英語が話せないのは、実は「強み」かもしれない
「日本人は英語が話せない」——それは欠点ではなく、母国語だけで学びきれる豊かさの裏返しかもしれません。

「全部英語で授業すれば話せる」の落とし穴
日本人は英語が話せない、とよく言われます。だから「いっそ小学校から全部の授業を英語でやればいい」という極端な意見も出てきます。
でも、実際に授業を英語化したある大学の話を聞くと、そう単純ではないようです。留学生はいつも高得点なのに、日本人の学生は点が伸びない。結局、英語のレジュメを写真に撮って翻訳にかけ、日本語の教科書で覚え直す——「これ、何のための英語だったんだろう」という状態になってしまったそうです。

夏目漱石が100年前に見抜いていたこと
面白いのは、これとほぼ同じことを夏目漱石が明治時代に書いていたことです。「日本人は英語が話せないと言うが、だからといって英語で授業をするのは最も愚かな政策だ」と。
理由はこうです。日本語で理解するのも難しい高度な学問を、英語で理解しようとするのはそもそも無理がある。しかも日本には、高度な内容まで網羅した日本語の教科書がそろっている。
たとえば自国の言葉で書かれた医学書が少ない国では、まず外国語を習得しないと専門書が読めません。
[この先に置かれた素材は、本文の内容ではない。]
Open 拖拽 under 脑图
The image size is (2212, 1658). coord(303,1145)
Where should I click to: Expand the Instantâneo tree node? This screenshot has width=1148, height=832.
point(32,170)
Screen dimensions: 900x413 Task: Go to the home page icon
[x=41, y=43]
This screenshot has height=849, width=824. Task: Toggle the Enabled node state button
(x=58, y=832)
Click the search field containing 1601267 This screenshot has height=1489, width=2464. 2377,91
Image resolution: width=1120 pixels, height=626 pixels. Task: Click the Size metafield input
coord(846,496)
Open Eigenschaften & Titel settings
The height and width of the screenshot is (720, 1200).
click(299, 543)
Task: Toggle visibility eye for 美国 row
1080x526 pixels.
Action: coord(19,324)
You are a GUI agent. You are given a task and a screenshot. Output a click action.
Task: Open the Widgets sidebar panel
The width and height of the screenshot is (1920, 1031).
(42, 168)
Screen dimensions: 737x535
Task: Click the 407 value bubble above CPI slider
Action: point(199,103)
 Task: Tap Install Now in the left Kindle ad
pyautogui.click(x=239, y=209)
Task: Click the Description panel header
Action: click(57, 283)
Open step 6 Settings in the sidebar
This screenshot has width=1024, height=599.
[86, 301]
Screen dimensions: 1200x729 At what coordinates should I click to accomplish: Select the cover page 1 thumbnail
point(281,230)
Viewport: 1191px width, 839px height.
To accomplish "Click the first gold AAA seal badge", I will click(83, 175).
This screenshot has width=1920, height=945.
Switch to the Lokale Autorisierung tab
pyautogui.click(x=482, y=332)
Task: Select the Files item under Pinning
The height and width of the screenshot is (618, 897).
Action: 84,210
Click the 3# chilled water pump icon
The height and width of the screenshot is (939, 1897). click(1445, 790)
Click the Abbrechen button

学問の前に語学という「二重のコスト」がかかり、結果として一部の人しか専門職になれない。一方の日本は、日本語さえ堪能なら最先端の医学まで学べる。高度な教育が全国民に行き渡るという、とてつもないメリットがある。つまり「英語が話せない」のは、裏を返せば「自国語だけで学びきれる豊かさ」の証でもある、というわけです。

あとはAIが埋めてくれる
とはいえ、英語が要らないわけではありません。ただ、翻訳・通訳の技術はこれから一気に進みます。
いまの翻訳イヤホンは、正直まだ実用には遠い。話の途中で言い回しを変えたり、言い直したりすると、もうついてこられない。日本語は「先に言って、やっぱり違う」と後から修正できますが、英語は文の構造上、最初に言ったことを言い通す必要がある。この呼吸の違いに機械がまだ追いつけないのです。
それでも、数年後にはかなり実用的になっているはず。だとすれば、語学そのものに人生のコストを大きく割くより、自分の専門を母国語で深く究めるほうに時間を使う、という選択も十分にありだと思います。